A thought that's been zigzagging its way through my synapses for awhile now.
It's kind of like this -- there's stuff that has positive ontological "content". It "takes up room" in "being". Whatever that means. But this stuff is constantly passing into non-being, constantly ceasing to exist. I don't know where the stuff originally comes from -- the big bang? -- but it doesn't matter, it could never be comprehended anyway. The point is that subjective experience is the means by which this constant ceasing-to-exist happens.
So I'm looking at a computer screen right now, as I type, and this computer screen (whatever it ultimately is) has positive ontological content that is, right now, passing into nothingness. And that "passing into nothingness" = my perception(s) of the computer screen.

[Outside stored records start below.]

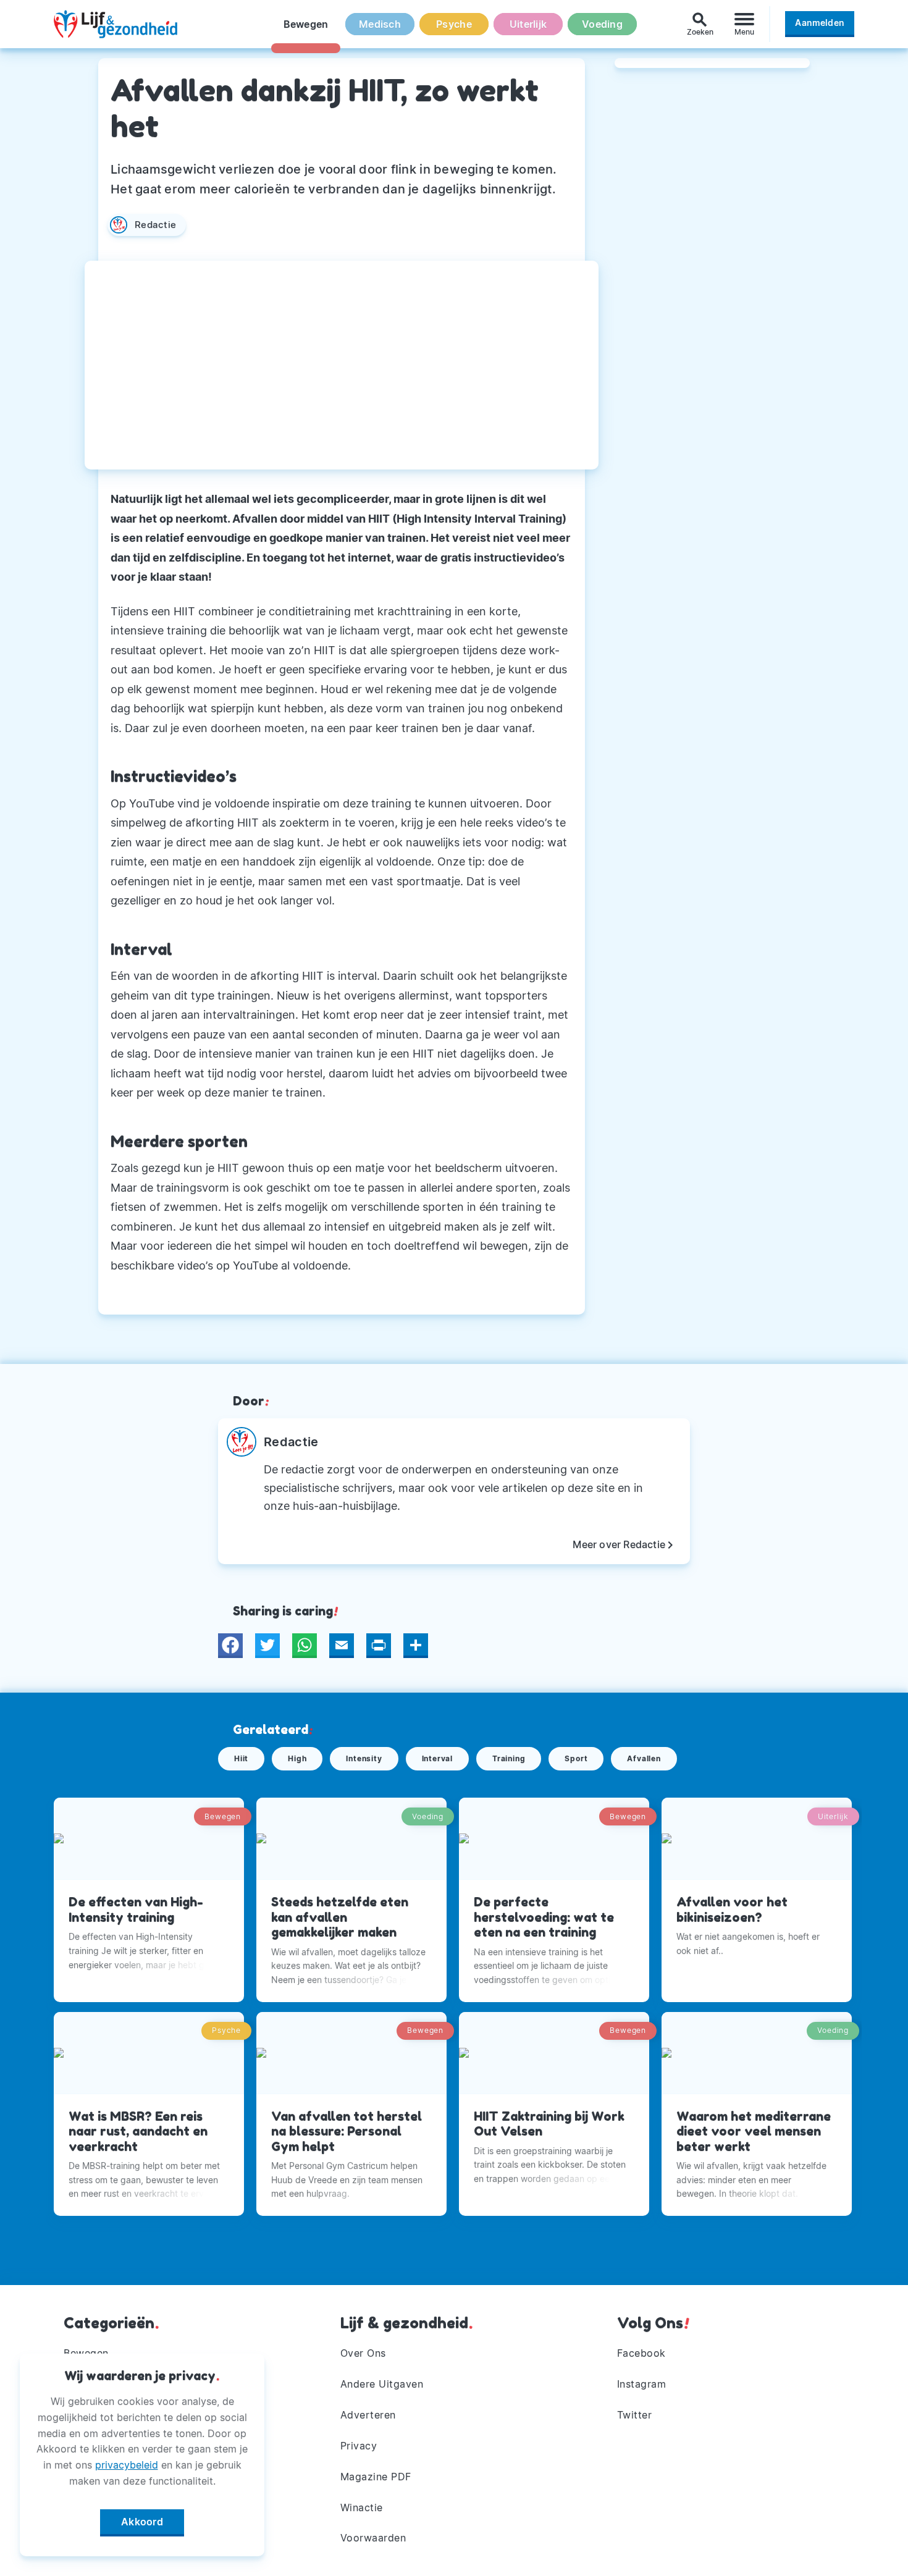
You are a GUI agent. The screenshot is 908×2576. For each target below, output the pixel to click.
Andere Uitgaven (382, 2384)
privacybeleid (126, 2465)
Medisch (380, 24)
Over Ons (363, 2353)
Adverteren (368, 2415)
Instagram (641, 2384)
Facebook (641, 2353)
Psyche (454, 24)
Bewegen (306, 24)
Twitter (634, 2415)
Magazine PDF (375, 2476)
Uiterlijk (528, 24)
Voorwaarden (373, 2538)
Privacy (358, 2445)
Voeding (602, 24)
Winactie (361, 2507)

To put it another way, where does what we perceive "go" when we perceive it? Sure it "goes" into our memories to some degree, but that's just the trace of it. Where does the thing itself go? Nowhere -- it dissolves. Our perception of it is precisely that dissolution.
Water going over the edge of the cliff -- consciousness as that edge.
This is way too metaphysical for even my taste, but it's a thought that keeps bubbling up to the surface of my attention, so I'm starting to think there's *something* to it, even if the thought itself is functioning as a kind of metaphor for something I'm not fully aware of (like the metaphorical aspect of dreams).